Quoted text:

┌──

4

I'm trying to mimic std::thread constructor functionality:

template< class Function, class... Args > 
explicit thread( Function&& f, Args&&... args );

I've tried stepping with debugger to see how it works but I couldn't figure it out.

How can I create and store bind type like thread's constructor does ?

Something like this (the syntax maybe wrong):

class myClass{
private:
auto bindType;

public:
template< class Function, class... Args > 
explicit myClass( Function&& f, Args&&... args ) : bindType(somehowBind(f, args) {}
void evaluate() {bindType();}
};

Example of usage:

int test(int i) {return i;}

int main(){
myClass my(test, 5);
my.evaluate();
}

Note that I don't care if somehowBind function will ignore the return type i.e. its return type can be something like std::function. All I wan't to do is understand how I can bind class... Args to a given function f such that after calling somehowBind it will act like std::bind does. To clarify my point you can think about what I'm trying to achieve as follow:

thread t(test, 5); // unlike the usual std:::thread, this one is created in suspended mode therefore I need somehow to bind `f` with `5` and store it
t.start(); // now t is executed

It's kinda reminds C# and Java threads, they not executed right after construction.

└──

Stored rows:
┌──

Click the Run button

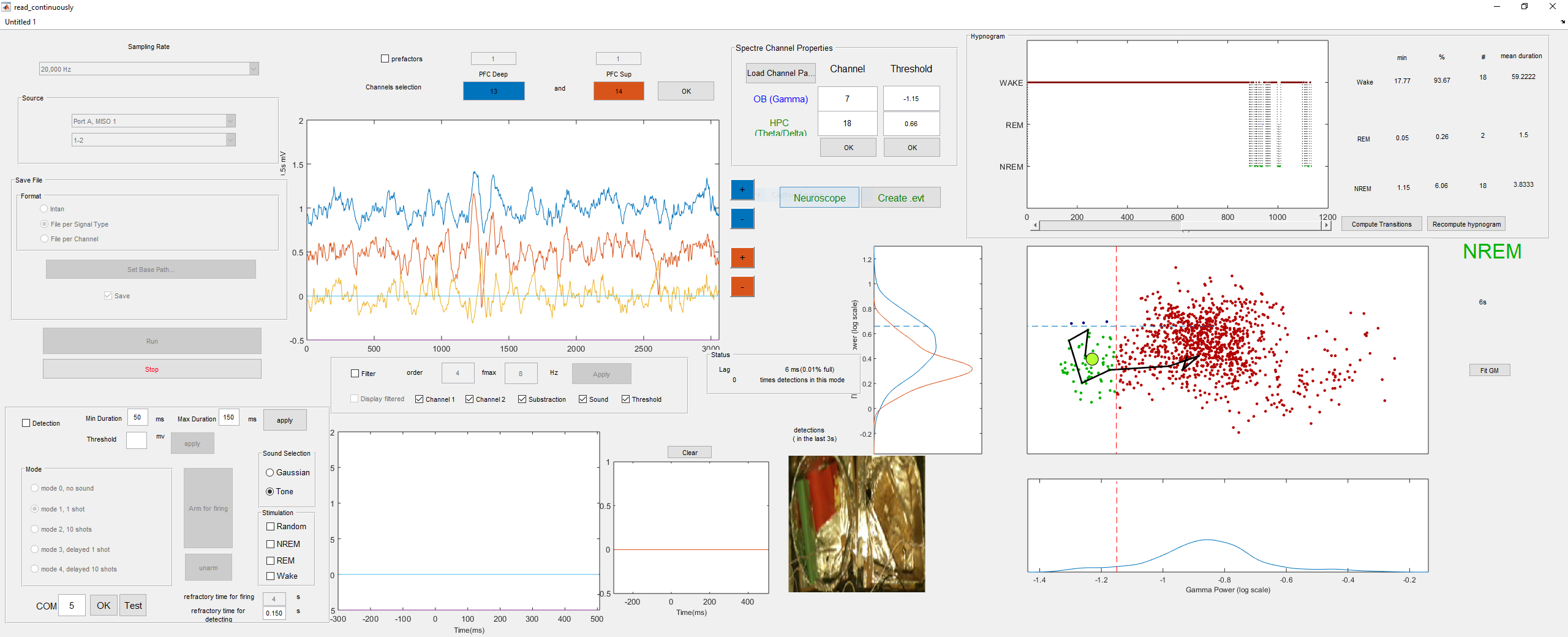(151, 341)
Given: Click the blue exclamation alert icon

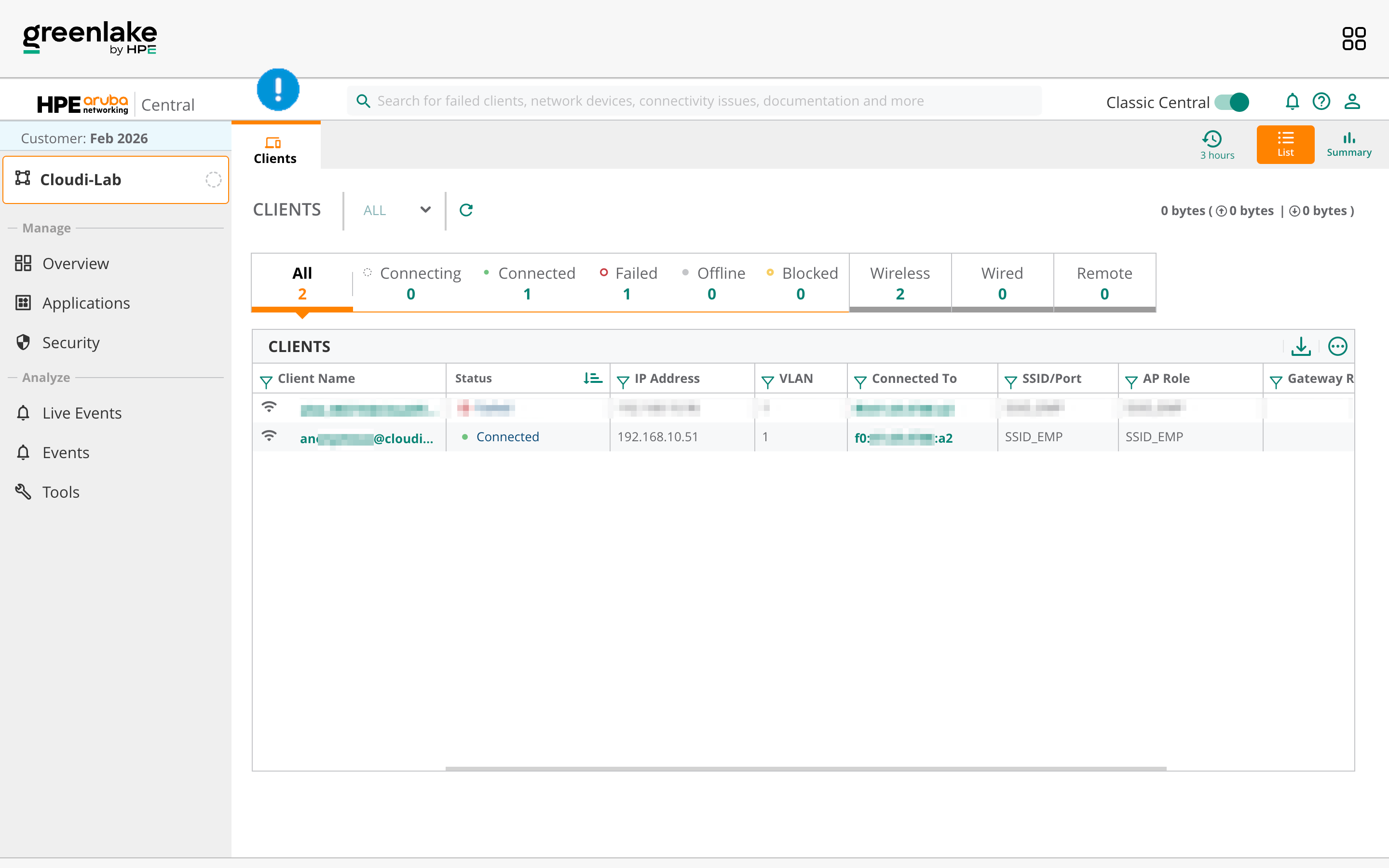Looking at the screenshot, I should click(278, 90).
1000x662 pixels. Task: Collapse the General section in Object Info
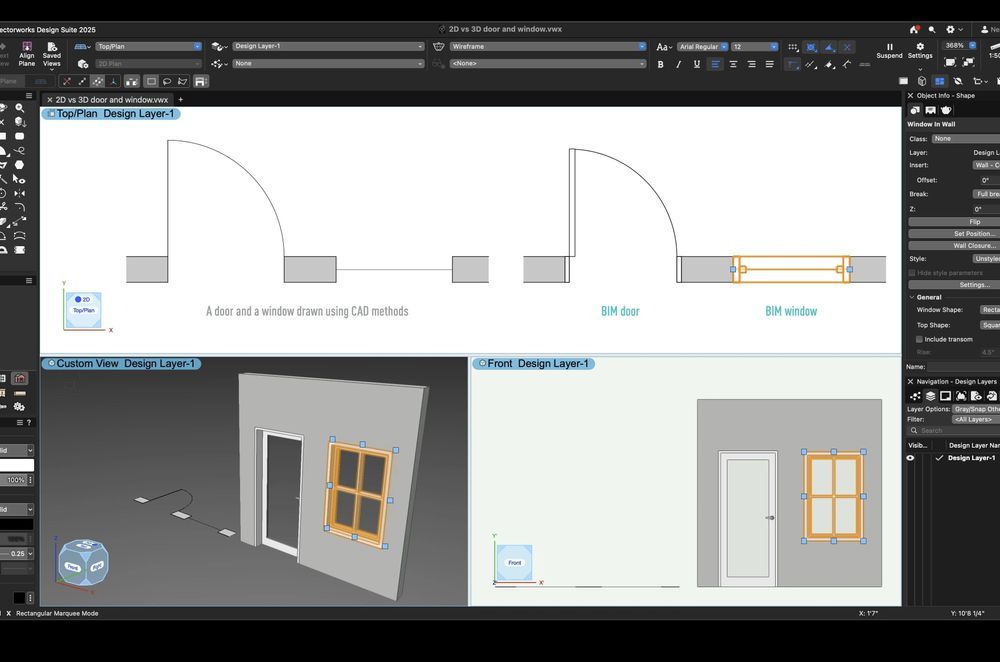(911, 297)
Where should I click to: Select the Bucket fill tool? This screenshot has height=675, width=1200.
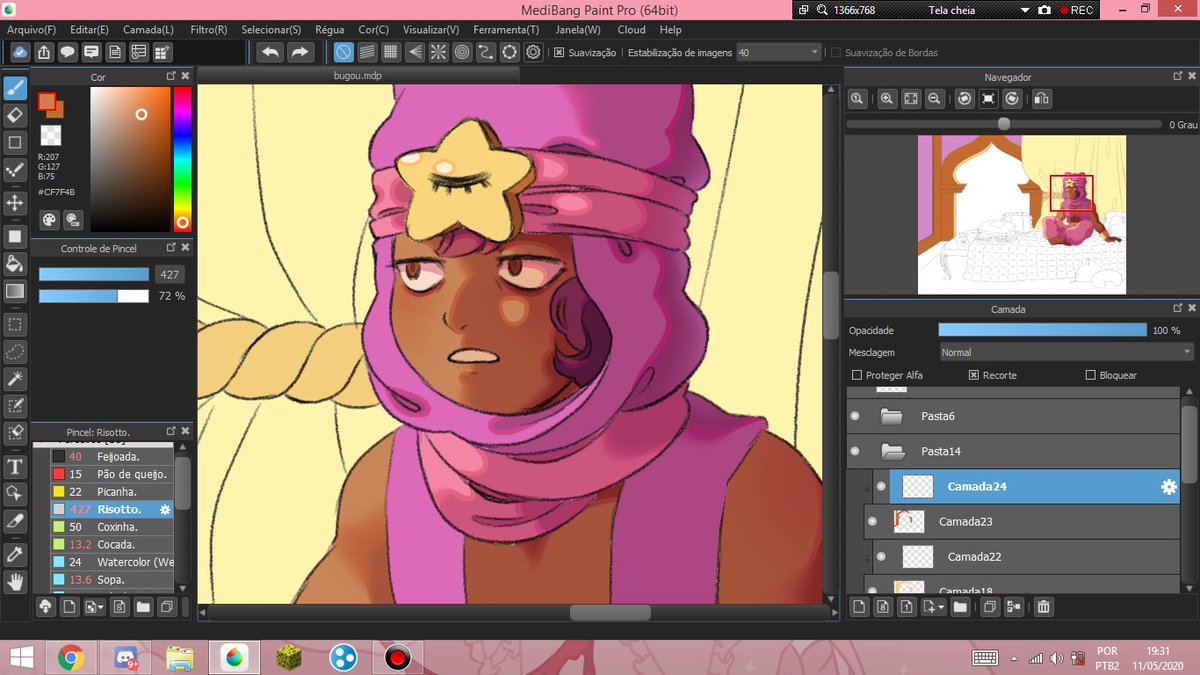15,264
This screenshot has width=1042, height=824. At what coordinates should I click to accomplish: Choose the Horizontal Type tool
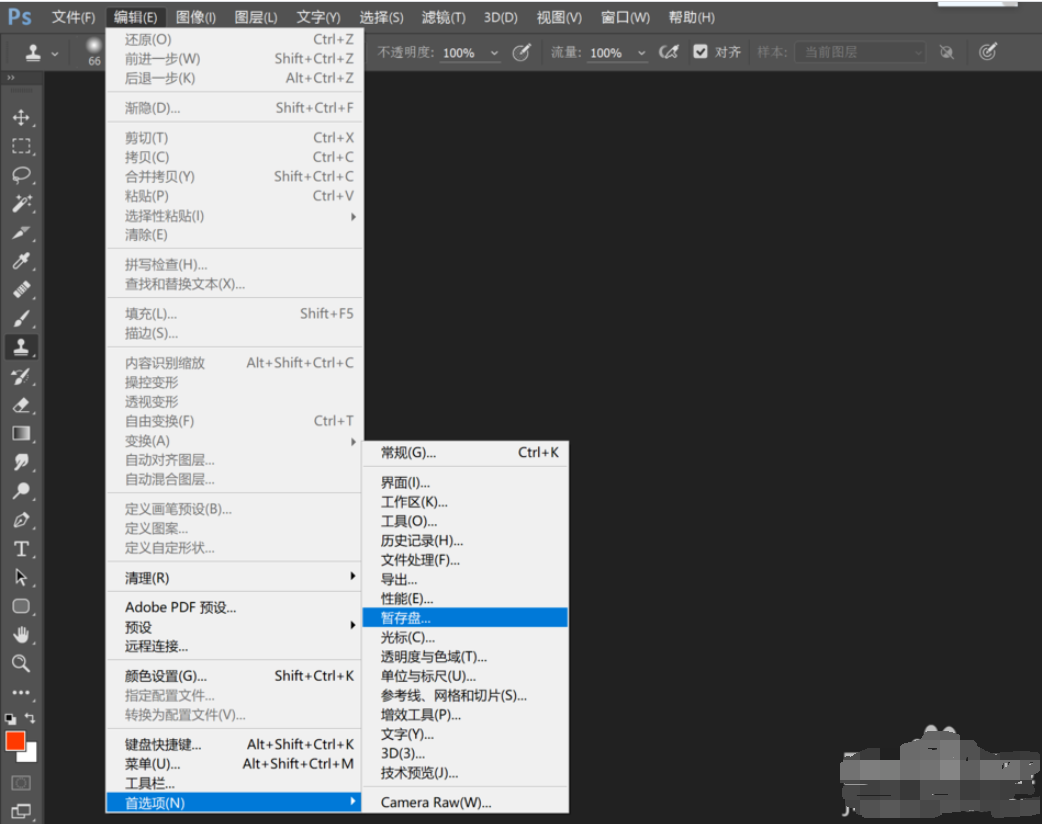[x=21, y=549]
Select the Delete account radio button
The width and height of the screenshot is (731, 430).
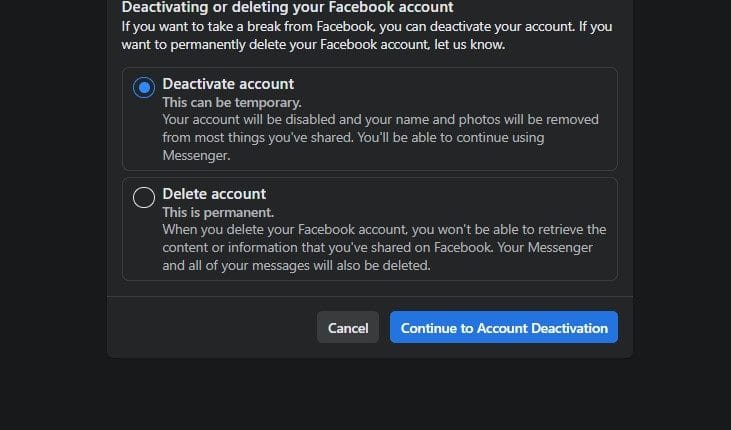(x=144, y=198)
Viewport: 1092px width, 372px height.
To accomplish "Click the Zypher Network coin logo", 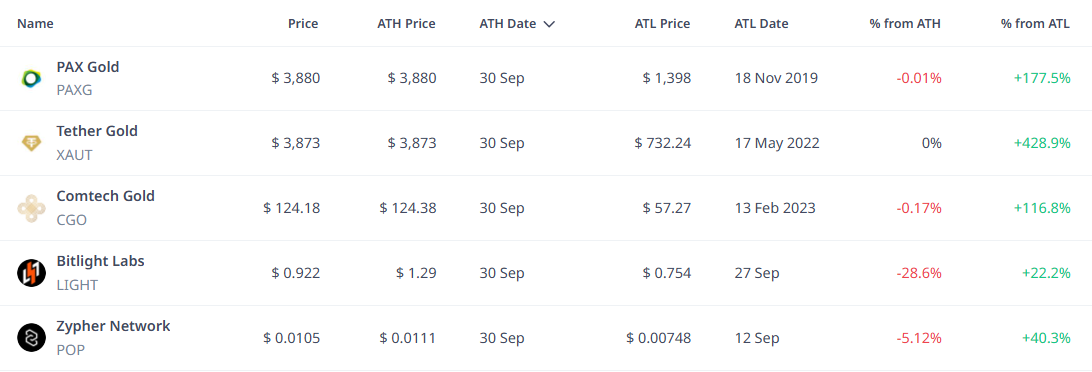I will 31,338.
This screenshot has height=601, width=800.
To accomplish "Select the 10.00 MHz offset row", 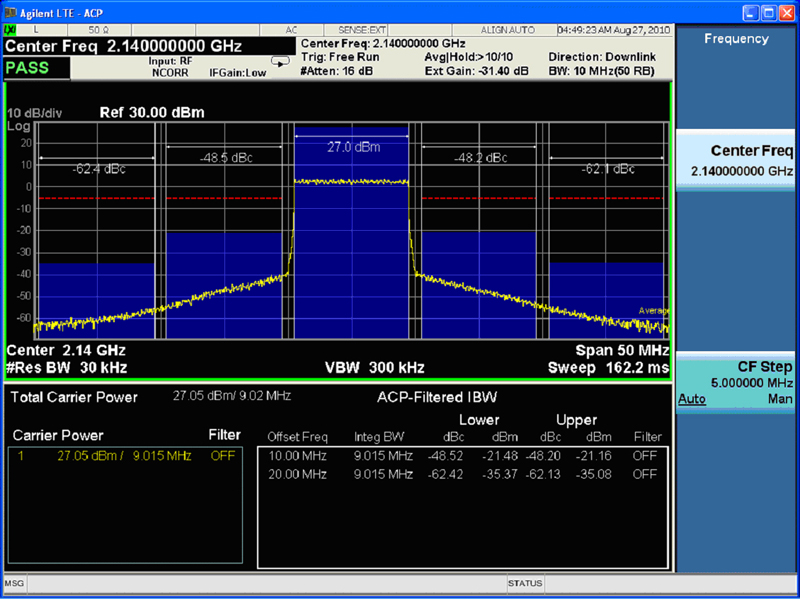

└──

To be done:
1. For each statement below, say yes or no as to whether it agrees with the forum post on mimicking the std::thread constructor, and quote the post's deciding words: (a) The poster requires that somehowBind preserve the return type of the function. (b) The poster tried stepping through the code with a debugger. (c) The desired thread starts executing as soon as it is constructed.
2. Carry on the forum post on mimicking the std::thread constructor, starting after its final sentence.
The data above bears no relation to the forum post on mimicking the std::thread constructor.

Solved problems:
1.
(a) No: "I don't care if somehowBind function will ignore the return type"
(b) Yes: "I've tried stepping with debugger to see how it works but I couldn't figure it out."
(c) No: "this one is created in suspended mode"

2.
JobNick
  • 473
  • 1
  • 6
  • 18
  • 1
    I think you need to explain a little bit more what exactly you want to achieve. – tumdum Jan 25 '14 at 10:28
  • Somewhere deep down the layers of the wrapping code there will be an `std::tuple` storing the variadic arguments, or pointers, or references to them. As Tomasz said, give some more details on what your wrapping code should be like. – bobah Jan 25 '14 at 11:13
  • Are you looking for `std::function`? `class myClass { std::function m; public: template myClass(F&& f, Args&&... args) : m(std::bind(std::forward(f), std::forward(args)...)) {} void evaluate() {m();} };` – dyp Jan 25 '14 at 14:02
  • @dyp Yes that the one I was looking for, I didn't know that you can use such a syntax with std::bind (to forward ... to bind). I don't know why but in std::thread they complicated it too much. – JobNick Jan 25 '14 at 14:39
  • @dyp The return value of the resulting `std::bind` expression functor may not be `void`. – Felix Glas Jan 25 '14 at 14:39
  • @Snps But it is convertible to `void`. – dyp Jan 25 '14 at 14:57
  • @Snps Where does it say that you can't bind a function returning `void`? – dyp Jan 25 '14 at 15:02
  • @dyp Hmm interesting, although the why is not entirely clear to me. Does a `std::function` with a template parameter return type: `void` take any callable regardless of return type? – Felix Glas Jan 25 '14 at 15:27

1 Answers1

5

For starters, to bind some parameters to a function using std::bind you simpy do:

// Some function.
void printValues(int x, double y) {
    std::cout << x << " " << y << std::endl;
}

auto func = std::bind(printValues, 5, 2.0); // Bind params and return functor.
func(); // Evaluate function call (returns void in this case).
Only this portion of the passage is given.